Fonte: http://bighugelabs.com/flickr/onblack.php?id=254714625&size=Large
Numa manhã em que uma fina garoa tilintava na vidraça do quarto, Jozi acordou e sentiu o cheiro ocre e sóbrio dos livros empilhados ao lado do travesseiro. Ainda de olhos fechados, decidiu que naquele dia seria menor do que de costume. Então, levantou-se e trocou o salto plataforma pelas solas nuas dos pés.
Desceu as escadas com a felicidade maquiavélica e ingênua de quem roubou um livro. Pegou sua caneca transparente que guardava em cima da televisão sempre desligada. Foi até a cozinha procurar algo que preenchesse a caneca e desse-lhe cor. Adivinhou o café negro e frio da madrugada anterior dentro do bule. Serviu-se e propositalmente esqueceu do açúcar.
Jozi abriu a porta, foi até o jardim e sentou-se num banco. Ali ficou observando a caneca com o café. Pensou como era engraçado: o café preenchia a caneca, mas ainda não lhe trazia cor, visto que preto não é cor, mas sim a ausência dela. Então, Jozi riu baixinho. Nossa, estava pensando como Palomar, ou seria como Franciele?

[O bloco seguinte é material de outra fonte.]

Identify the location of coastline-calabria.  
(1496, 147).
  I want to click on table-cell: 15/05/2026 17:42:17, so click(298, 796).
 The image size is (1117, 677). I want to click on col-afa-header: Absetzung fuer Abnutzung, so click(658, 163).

Ao pensar nisso, Jozi sentiu o Sol aparecer entre as nuvens e secar-lhe um pouco o rosto molhado da garoa. Olhou para frente e viu Franciele entrando pelo portão. Ela usava uma comprida saia colorida que deixava apenas seus pés descalços à mostra. Na mão, trazia uma caneca pintada com todas as cores existentes. Ela nunca havia conseguido ser mono espectral. Seu olhar era cansado, como o daqueles que sentem demais.
Sem dizer uma palavra, Franciele sentou-se ao lado de Jozi. Não é que faltasse o que dizer, mas sim que elas não necessitavam de palavras para se compreenderem. Afinal, palavras haviam sido feitas para serem escritas ou tatuadas na pele.
Jozi olhou a caneca vazia de Franciele. Então, colocou metade do seu café ali dentro. Franciele sorveu tudo num único gole. O café gelado e amargo tirou um pouco do cansaço de seus olhos. Jozi retirou uma pequena chave de dentro de sua caneca, devagar colocou-a no ouvido de Franciele e girou duas vezes. Num instante, a cabeça dela se abriu e Jozi pôde retirar de lá um livrinho Amarelo que continha ao mesmo tempo toda a grandeza vazia do Universo e toda a pequeneza preenchida de Franciele.
Jozi abriu o livro e leu algumas palavras com os olhos. Retirou a primeira e a última página. Picou-as em pedaços minúsculos e adoçou o café com elas. De imediato, sua caneca transparente ganhou cor.
Texto escrito para minha grande amiga e professora Jozi. Conosco é sempre assim: uma leva o café e a outra o açúcar.